PASSAGE SHOWN
- - -

No one, NMEA included, is stopping any of the big brands from, say, giving away their Ethernet radar SDK and hoping that new scanner sales exceed lost MFD sales. I would support interoperability experiments like that with enthusiasm, but it’s sure not a trend.
But even if I could mix and match broadband items like radars, sonars, MFDs, PCs, etc., I’d still want as much narrowband data as possible on an N2K backbone, because it offers the best interoperability and reliablility I’ve seen, despite early glitches and slow developement.
Marine electronics that install into boats and network with a complex set of sensors and other processors are not like consumer electronics because they’re built in much, much smaller numbers while having to tolerate much tougher and more diverse environments. If you expect version one of a new system to work perfectly, you will likely be disappointed.
PS, Russ: How about addressing the technician’s question about whether or not AIS makes sense on NMEA 2000?
Stating the fact that N2K has not become the dominant standard is not “slagging”, it’s just stating the facts. If N2K were the dominant standard you wouldn’t be asking about AIS on N2K, it would be impossible for a vendor to sell an AIS without N2K. The reality is that it’s impossible for a vendor to sell AIS without 183.

- - -

TASK DESCRIPTION
In the passage on marine electronics, why does the writer say marine electronics are not like consumer electronics? Answer in one to three sentences. The lines have no connection to the passage on marine electronics.

- - -

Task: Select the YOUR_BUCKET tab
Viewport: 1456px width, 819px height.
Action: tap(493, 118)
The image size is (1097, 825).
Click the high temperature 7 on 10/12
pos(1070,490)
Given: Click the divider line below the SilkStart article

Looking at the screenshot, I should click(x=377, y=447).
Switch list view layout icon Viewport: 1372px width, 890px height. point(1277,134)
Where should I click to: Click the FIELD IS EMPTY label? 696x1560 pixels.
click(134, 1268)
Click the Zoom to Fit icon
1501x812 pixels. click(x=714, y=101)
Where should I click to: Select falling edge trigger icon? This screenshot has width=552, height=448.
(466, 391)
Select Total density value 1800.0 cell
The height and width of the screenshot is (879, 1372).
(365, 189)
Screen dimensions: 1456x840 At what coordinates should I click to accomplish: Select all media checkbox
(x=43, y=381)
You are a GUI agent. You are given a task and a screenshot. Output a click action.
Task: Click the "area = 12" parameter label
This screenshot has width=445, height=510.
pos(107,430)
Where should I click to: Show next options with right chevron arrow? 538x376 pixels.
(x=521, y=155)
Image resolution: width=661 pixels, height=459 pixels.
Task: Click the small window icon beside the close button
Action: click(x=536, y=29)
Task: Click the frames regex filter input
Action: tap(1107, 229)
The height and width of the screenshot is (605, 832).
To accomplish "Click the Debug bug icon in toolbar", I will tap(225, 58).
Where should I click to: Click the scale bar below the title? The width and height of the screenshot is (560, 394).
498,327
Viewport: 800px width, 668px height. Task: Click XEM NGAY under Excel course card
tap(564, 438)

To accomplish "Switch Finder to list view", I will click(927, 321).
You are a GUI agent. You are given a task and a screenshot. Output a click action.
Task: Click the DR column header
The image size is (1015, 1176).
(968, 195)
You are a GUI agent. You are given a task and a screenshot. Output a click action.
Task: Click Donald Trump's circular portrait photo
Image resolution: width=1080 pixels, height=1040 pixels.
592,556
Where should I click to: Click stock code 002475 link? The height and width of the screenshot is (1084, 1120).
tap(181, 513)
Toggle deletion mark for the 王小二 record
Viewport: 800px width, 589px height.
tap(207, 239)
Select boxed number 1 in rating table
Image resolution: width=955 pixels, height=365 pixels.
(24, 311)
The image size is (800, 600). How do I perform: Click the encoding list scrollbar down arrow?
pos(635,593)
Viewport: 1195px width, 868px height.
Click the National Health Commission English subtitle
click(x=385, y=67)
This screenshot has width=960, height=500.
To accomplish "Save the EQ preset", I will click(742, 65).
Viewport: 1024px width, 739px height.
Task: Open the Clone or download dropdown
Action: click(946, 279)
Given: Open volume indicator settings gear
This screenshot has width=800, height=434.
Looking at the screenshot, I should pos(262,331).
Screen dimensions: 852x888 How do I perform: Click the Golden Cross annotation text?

- - -

EXERCISE SOLUTION
Marine electronics are built in much, much smaller numbers than consumer electronics. They also have to tolerate much tougher and more diverse environments.